【対物ライフル】(たいぶつらいふる)

Anti Material Rifle.

12.7mm〜20mm口径徹甲弾焼夷弾を発射する狙撃銃
重機関銃機関砲の弾丸を流用する*1が、フルオートでの射撃は行えない。

大抵はボルトアクションライフルで、射手を保護する巨大なマズルハイダーを持つ。
一部ブルパップ形式で全長を短くしたり、セミオートを採用したものもある。

弾丸が重いため遠距離でも速度減衰や風によるブレが少なく、有効射程は1マイル(1.6km)以上。
装甲兵員輸送車歩兵戦闘車ヘリコプター程度の軽装甲は貫通可能。
装甲の薄い箇所に直撃させれば、主力戦車を無力化する事も理論上可能である*2

基本的には小口径狙撃銃の射程外からの超遠距離狙撃に用いられる。
また、人質篭城事件などの包囲戦で車両を撃破したり、壁や窓を貫通して屋内の標的を狙撃するにも用いられる。
非常に精密に加工されたパーツを多く使用するため通常の狙撃銃よりも極めて高価で、重量もかさむため、運用には専門の特殊部隊を要する。

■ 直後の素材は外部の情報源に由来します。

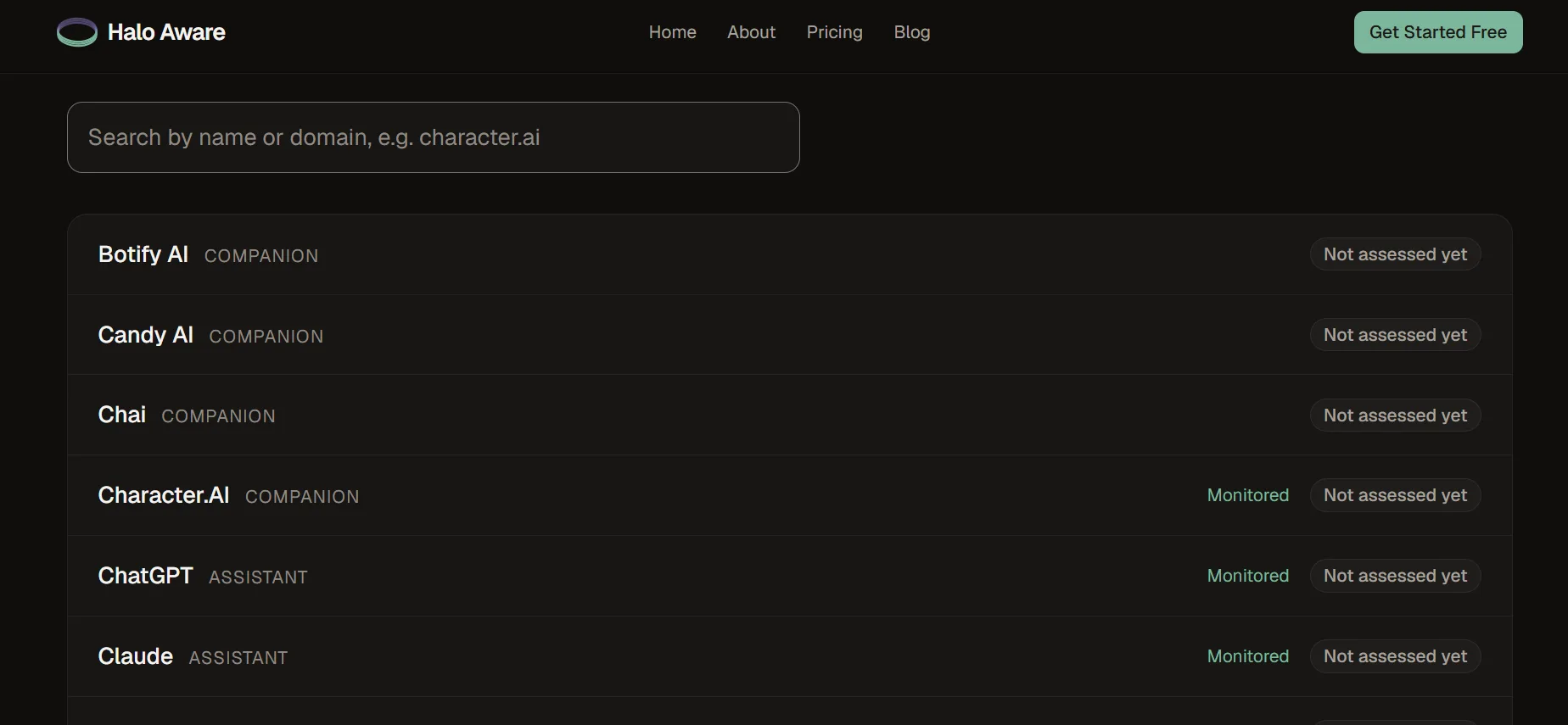Click the Halo Aware brand name text

pyautogui.click(x=166, y=32)
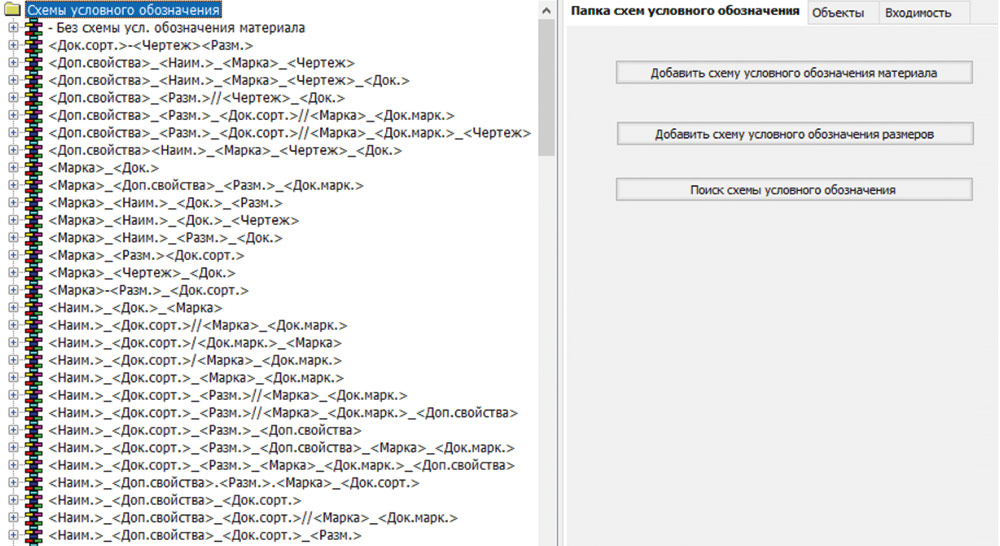Click the icon beside <Марка>-<Разм.>_<Док.сорт.>
This screenshot has width=1000, height=546.
coord(33,290)
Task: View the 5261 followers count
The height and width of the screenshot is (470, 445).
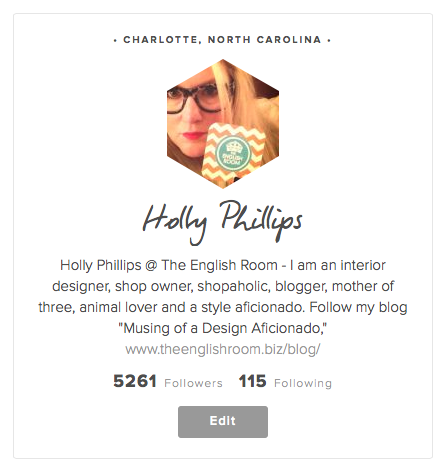Action: pyautogui.click(x=135, y=381)
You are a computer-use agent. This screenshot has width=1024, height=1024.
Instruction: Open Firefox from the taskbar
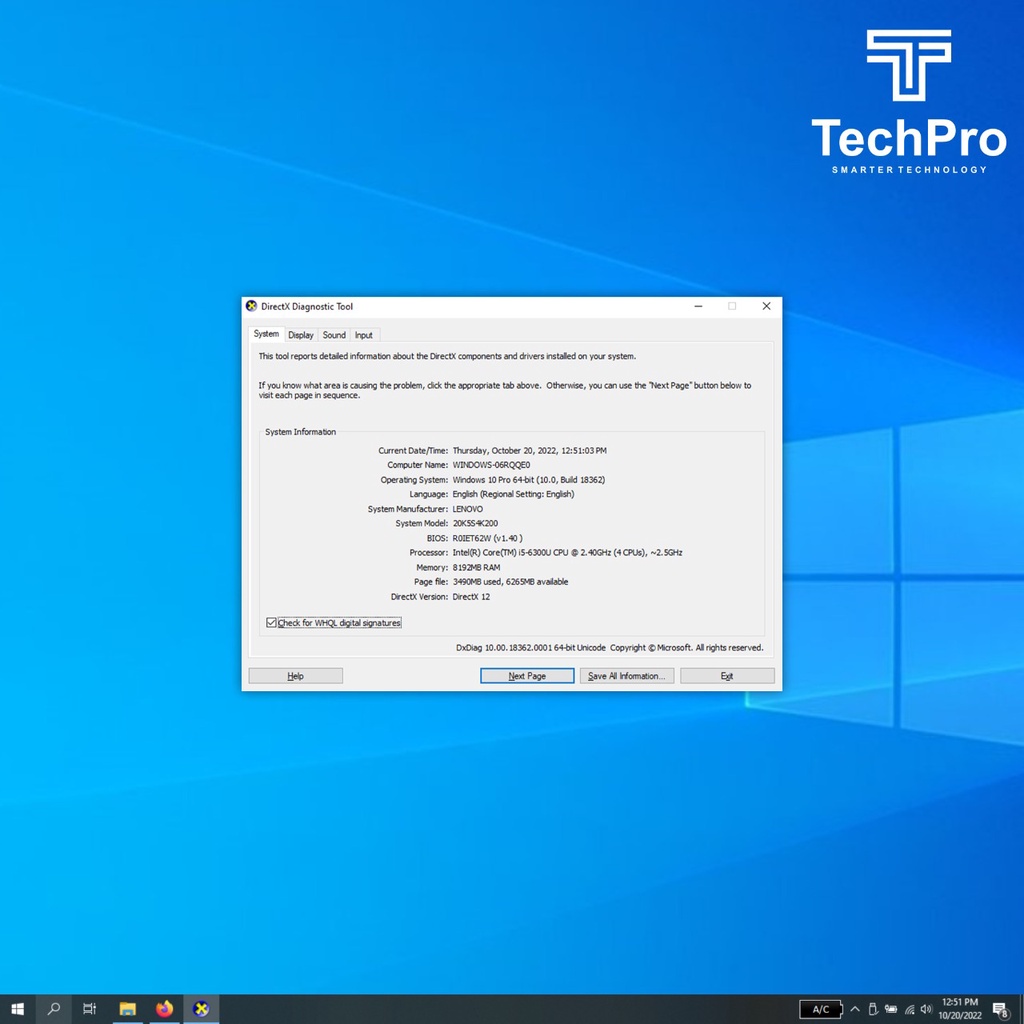point(164,1009)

なお、対物ライフルはハーグ陸戦条約に基づく国際慣習として「過度の傷害・無用な苦痛を与える兵器」に分類されている。
よって、「他に攻撃手段を持っている場合は」直接人間に照準、発砲してはならない事になっている。
とはいえ、武器の使用制限に関する条項はどの軍隊も真面目に守ろうとしない傾向にあり*3、対人攻撃にも使用される。

20mmの弾頭が人体に命中した場合、直径20cm以上に渡って肉も骨も原形を留めず挽き潰される。
最も幸運であれば、指先に命中して手足一本が吹き飛ぶ。肩なら首が千切れて心臓が抉られ、腹なら胃腸と腹部大動脈が消失する。
ショックで即死しなかったとしても手の施しようのない大量出血を招き、奇跡的に生還できても重篤な後遺症が残る。

代表的な対物ライフル

  • バレットM82(アメリカ)
  • ボーイズ対戦車ライフル(イギリス)
  • パンツァービュクセ(ドイツ)
  • マウザーM1918(ドイツ)
  • シモノフPTRS1941(ソ連)
  • デグチャレフPTRD1941(ソ連)
  • MOM ゲパード(ハンガリー)
  • 小倉陸軍造兵廠 九七式自動砲(日本)


*1 ただし、射撃に及ぼす影響を少なくするため規格は同じでも狙撃用の精密なものを用いるか、更に精度を求める場合は合金削り出しの特注品を用いる場合もある。
*2 実戦で成功する望みは薄いが、ともかく最低限の応戦は可能である。
*3 戦術的に見て明白に愚かな行為、例えば1km先から対物ライフルで狙撃できるのにあえて拳銃に持ち替えて突撃するような行いは「攻撃手段」として認められない。
  よって、ほとんどの状況では「他の攻撃手段はなかった」という主張に正当性が認められる。